Eu aprendi que alguém só poderá me magoar ou ferir se eu permitir. Eu aprendi que todos querem viver no topo da montanha, mas toda felicidade e crescimento ocorre quando você está escalando-a. Eu aprendi.que só se deve dar conselho em duas ocasiões: quando é pedido ou quando é caso de vida ou morte. Eu aprendi que quanto menos tempo tenho mais coisas consigo fazer. Eu aprendi que saudade dói. Eu aprendi que a vida é uma só e o tempo não pára e nem volta mais... Portanto temos que viver o hoje como se não houvesse o amanhã. Ser feliz é hoje, o amanhã não me pertence. Pense nisso.

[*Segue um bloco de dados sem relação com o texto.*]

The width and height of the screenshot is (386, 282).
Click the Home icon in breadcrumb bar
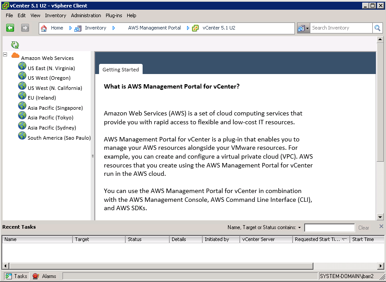click(x=44, y=28)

Dr. Augusto Cury: o maior escritor brasileiro
É o maior escritor brasileiro da atualidade, seus livros ajudam a gente a melhorar como seres humanos. Um dia este psiquiatra que era ateu se isolou na cidadezinha de Colina São Paulo e reestudou a psicologia e ao escrever sobre o maior líder que existiu na terra; Jesus Cristo se apaixonou pela mensagem do Nazareno e escreveu vários livros sobre os aspectos psicológicos de Jesus (A analise da inteligência de Cristo) – O Mestre dos Mestres, O Mestre da Sensibilidade, O Mestre do Amor e outros. Depois vieram inúmeros livros – A saga do Vendedor de Sonhos e também e O Futuro da Humanidade. Augusto Cury é muito bom. È um ser humano que vive o que prega. È uma pessoa humilde e de fácil acesso. Em 2008 tive a satisfação de indicá-lo para palestrar em Sapíranga e graças à secretária de Educação, a educadora Cleidi do Prado a Prefeitura de Sapiranga trouxe o Dr. Augusto Cury no dia da Família no Centro de Cultura Lucio Fleck. Para mim, além do caderno da viagem dos desempregados a Brasília, onde juntamente com a Evanir Martini (diretora do JS/O Fato e mais o Gilson Ohlweiller fizemos um baita trabalho. Um show de cobertura) Foram oito páginas coloridas abordando a luta dos desempregados e a mobilização das autoridades aqui da região, inclusive o falecido deputado Julio Redecker. Retornamos de Brasília na quarta-feira à noite, na quinta-feira confeccionamos o caderno e sexta-feira quando os ônibus de desempregados começaram chegar a Campo Bom e Sapiranga lá estavamos nós distribuindo o caderno da Marcha a Brasília. Cá para nós isso tem nome. Além desta cobertura e de muitas outras como as finais 15 e Inter do campeonato gaúcho, a entrevista com o Dr. Augusto Cury foi algo sensacional para mim, enquanto profissional. Ao entrevistá-lo num dado momento após as perguntas, ele na coletiva junto ao Hotel das Rosas, me abraçou e disse: “Você é o Marco Pólo da imprensa”. Para mim foi um grandioso, um elogio vindo de uma figura como o Dr. Augusto Cury não é sempre e principalmente em se tratando de Marco Pólo personagem do livro O Futuro da Humanidade. Fiquei lisonjeado em ter sugerido a vinda do Dr. Cury a Sapiranga e mais ainda em conhecê-lo pessoalmente e isto só foi possível em função da melhor profissão do mundo: jornalista. Na verdade sou um escrevinhador; contador de causos e histórias.